Werden Urheberrechtsverletzungen begangen, müssen Unternehmen, über deren Dienstleistung die Verletzungen begangen werden, die Nutzeranschrift herausgeben.

Dazu zählt, so das OLG Frankfurt/Main, auch die Mail-Adresse.

Eine deutsche Filmverwerterin hatte auf Auskunft geklagt, sie besitzt die ausschließlichen Nutzungsrechte an zwei Filmen, die unter einem Pseudonym auf Youtube veröffentlicht wurden.

Klarname und Postanschrift waren jedoch auch Youtube nicht bekannt, sodass das Landgericht Frankfurt die Klage abgewiesen hatte. In der Berufung ging es dann um die Auskunft über Telefonnummer sowie Mail- und IP-Adresse.

Unter der Anschrift im Sinne des § 101 Abs. 3 Nr. 1 Urheberrechtsgesetz sei aufgrund der geänderten Kommunikationsgewohnheiten auch die E-Mail-Adresse zu verstehen.

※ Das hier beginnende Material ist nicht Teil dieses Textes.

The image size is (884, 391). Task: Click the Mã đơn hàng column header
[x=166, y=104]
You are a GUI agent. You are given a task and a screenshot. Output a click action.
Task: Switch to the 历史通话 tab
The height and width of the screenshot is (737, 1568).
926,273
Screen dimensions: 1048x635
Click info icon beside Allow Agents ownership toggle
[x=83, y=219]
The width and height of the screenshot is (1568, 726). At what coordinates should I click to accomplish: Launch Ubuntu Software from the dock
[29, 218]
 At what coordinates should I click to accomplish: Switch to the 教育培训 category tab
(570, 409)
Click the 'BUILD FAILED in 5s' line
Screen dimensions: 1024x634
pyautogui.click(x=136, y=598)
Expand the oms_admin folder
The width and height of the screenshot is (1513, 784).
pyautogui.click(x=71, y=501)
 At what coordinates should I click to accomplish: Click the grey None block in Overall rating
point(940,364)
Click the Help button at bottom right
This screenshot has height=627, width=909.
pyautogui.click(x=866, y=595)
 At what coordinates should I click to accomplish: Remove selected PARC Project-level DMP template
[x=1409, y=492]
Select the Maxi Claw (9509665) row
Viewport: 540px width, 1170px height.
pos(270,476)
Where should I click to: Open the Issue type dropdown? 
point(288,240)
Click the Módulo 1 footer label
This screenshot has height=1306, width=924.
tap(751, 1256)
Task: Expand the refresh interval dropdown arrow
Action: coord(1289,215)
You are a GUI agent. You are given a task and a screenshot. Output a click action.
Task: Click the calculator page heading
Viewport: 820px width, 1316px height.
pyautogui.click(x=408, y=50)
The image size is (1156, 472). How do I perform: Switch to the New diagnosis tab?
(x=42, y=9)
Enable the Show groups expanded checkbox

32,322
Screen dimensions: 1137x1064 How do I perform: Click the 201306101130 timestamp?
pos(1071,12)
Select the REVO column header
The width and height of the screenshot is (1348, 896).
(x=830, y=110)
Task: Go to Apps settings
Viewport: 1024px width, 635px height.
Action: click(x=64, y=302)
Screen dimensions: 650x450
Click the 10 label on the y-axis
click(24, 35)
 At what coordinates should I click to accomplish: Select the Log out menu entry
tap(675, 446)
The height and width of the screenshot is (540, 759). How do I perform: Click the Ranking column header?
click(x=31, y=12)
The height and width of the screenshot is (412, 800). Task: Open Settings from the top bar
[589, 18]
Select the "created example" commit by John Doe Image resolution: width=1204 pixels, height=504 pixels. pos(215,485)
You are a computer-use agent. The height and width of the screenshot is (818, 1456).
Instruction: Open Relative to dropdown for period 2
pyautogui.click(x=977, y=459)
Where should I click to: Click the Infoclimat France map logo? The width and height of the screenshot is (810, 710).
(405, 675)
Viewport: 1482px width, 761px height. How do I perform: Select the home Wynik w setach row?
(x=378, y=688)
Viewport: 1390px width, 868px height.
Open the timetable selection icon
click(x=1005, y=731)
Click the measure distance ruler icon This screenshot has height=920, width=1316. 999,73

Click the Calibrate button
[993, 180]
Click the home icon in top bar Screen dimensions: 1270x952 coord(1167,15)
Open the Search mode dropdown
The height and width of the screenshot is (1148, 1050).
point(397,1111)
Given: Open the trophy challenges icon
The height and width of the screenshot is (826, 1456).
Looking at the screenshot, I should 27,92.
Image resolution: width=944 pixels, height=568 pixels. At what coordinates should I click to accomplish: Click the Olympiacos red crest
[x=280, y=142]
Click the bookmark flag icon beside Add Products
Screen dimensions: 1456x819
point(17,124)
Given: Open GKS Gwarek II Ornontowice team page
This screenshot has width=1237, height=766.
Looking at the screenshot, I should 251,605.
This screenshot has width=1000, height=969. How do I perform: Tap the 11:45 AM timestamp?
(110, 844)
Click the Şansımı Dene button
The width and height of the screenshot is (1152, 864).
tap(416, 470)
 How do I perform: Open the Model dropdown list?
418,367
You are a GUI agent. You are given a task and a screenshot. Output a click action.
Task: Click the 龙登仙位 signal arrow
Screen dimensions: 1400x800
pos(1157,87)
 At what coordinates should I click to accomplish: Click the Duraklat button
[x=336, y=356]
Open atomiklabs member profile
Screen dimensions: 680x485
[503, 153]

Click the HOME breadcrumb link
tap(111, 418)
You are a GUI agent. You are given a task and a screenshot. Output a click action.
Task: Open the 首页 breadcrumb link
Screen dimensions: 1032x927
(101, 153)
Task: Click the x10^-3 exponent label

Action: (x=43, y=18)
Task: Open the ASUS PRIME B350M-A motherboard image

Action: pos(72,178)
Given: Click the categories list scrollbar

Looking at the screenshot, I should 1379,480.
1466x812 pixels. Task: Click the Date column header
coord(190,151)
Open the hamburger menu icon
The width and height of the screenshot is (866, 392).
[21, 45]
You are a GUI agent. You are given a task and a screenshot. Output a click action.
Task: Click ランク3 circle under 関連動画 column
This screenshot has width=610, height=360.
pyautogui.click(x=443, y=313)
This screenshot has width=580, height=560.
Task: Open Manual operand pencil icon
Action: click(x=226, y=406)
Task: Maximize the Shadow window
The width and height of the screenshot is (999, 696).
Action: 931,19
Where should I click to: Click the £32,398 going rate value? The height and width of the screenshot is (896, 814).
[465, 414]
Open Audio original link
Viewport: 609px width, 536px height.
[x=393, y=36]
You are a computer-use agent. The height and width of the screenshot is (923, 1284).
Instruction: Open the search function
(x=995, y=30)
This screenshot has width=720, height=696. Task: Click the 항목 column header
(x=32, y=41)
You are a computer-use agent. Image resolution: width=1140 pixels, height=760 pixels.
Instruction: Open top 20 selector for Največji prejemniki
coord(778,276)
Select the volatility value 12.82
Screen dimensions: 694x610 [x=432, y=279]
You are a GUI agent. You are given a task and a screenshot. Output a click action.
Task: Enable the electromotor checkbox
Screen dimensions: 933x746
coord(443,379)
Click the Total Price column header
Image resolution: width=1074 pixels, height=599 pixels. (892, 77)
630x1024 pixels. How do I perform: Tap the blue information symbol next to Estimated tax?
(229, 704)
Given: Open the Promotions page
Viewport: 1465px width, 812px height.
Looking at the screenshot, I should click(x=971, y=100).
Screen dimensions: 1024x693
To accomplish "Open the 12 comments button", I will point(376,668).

Dies ergebe sich aus dem Zweck der Vorschrift, die es ermöglichen soll, jemanden „anschreiben“ zu können, so die Frankfurter Richter.

Bei IP-Adressen sei dies jedoch nicht der Fall, sie dienen in erster Linie der Identifizierung des Endgerätes und nicht der Kontaktaufnahme.

Das Urteil ist noch nicht rechtskräftig, die Revision wurde wegen grundsätzlicher Bedeutung zugelassen.